Donald Trump Jr has called for Mitt Romney to be expelled from the Republican party after the senator announced he would vote to convict the president on the first article of impeachment, abuse of power.
In a speech on the Senate floor on Wednesday, Romney said he would vote to convict Donald Trump on the first article, becoming the first senator in US history to vote to remove a president of his own party in a Senate impeachment trial.
“The grave question the constitution tasks senators to answer is whether the president committed an act so extreme and egregious that it rises to the level of a high crime and misdemeanor,” Romney said in a speech to the Senate floor. “Yes, he did.”
However, Romney said he would vote to acquit on the second article, obstruction of Congress. He acknowledged his vote would not be enough to change Trump’s ultimate acquittal on both counts, but he cast his decision as a matter of duty to his office.
“With my vote I will tell my children and their children that I did my duty,” Romney said. “What the president did was wrong. Grievously wrong.”
Romney’s move was praised by several leading Democrats including the California congressman Adam Schiff, who had led the House team that made the case for Trump’s impeachment during the trial.
But Romney’s speech reportedly came as a surprise to the White House, which abruptly cancelled a planned press event with Trump and Venezuela’s opposition leader.
Trump Jr, the president’s eldest son, quickly tweeted, accusing Romney of being “forever bitter” that he will never be president after losing the 2012 presidential election to Barack Obama, and then calling for him to be expelled from the Republican Senate conference.
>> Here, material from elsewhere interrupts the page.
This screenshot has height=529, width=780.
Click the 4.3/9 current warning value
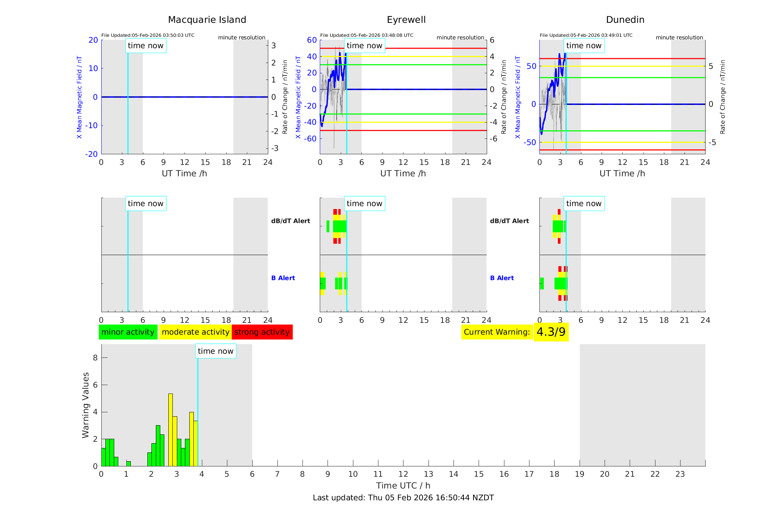point(551,332)
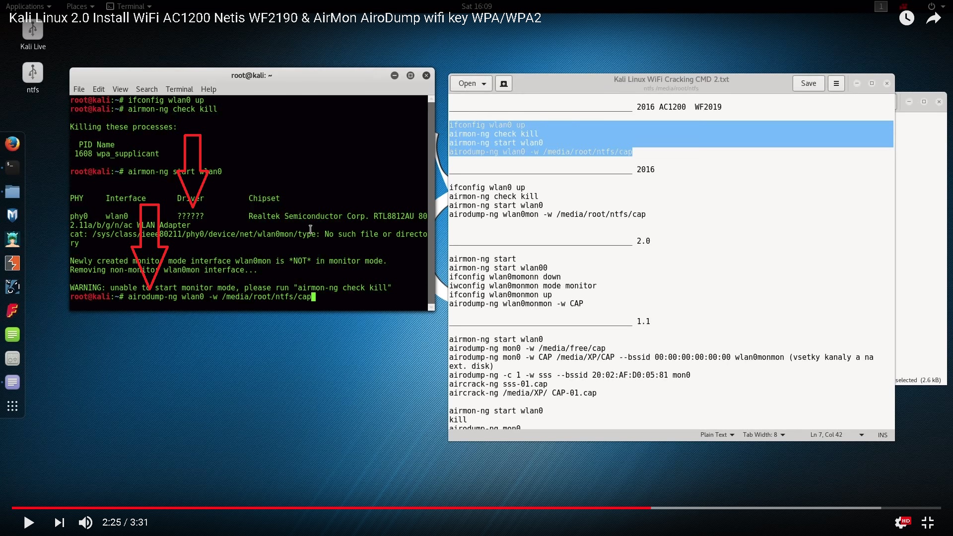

Such a move is very unlikely.
At least one of Romney’s Republican colleagues pushed back against that idea, saying it was up to voters to decide.
“To me, I just couldn’t vote to remove somebody on that record … but everyone has to make their own decisions,” Senator Josh Hawley told the Hill.
Ronna McDaniel, the chairwoman of the Republican National Committee and Romney’s niece, said she “disagreed” with her uncle’s decision but believed the party was “more united than ever” behind Trump.
Trump has not yet weighed in on Romney’s announcement, but it seems very likely that the president will similarly lash out against the Republican senator, considering the longstanding tension between the two.
Romney spoke out against Trump’s election during the 2016 campaign, and as recently as October, the president mocked Romney for having “choked” in his 2012 race against Obama.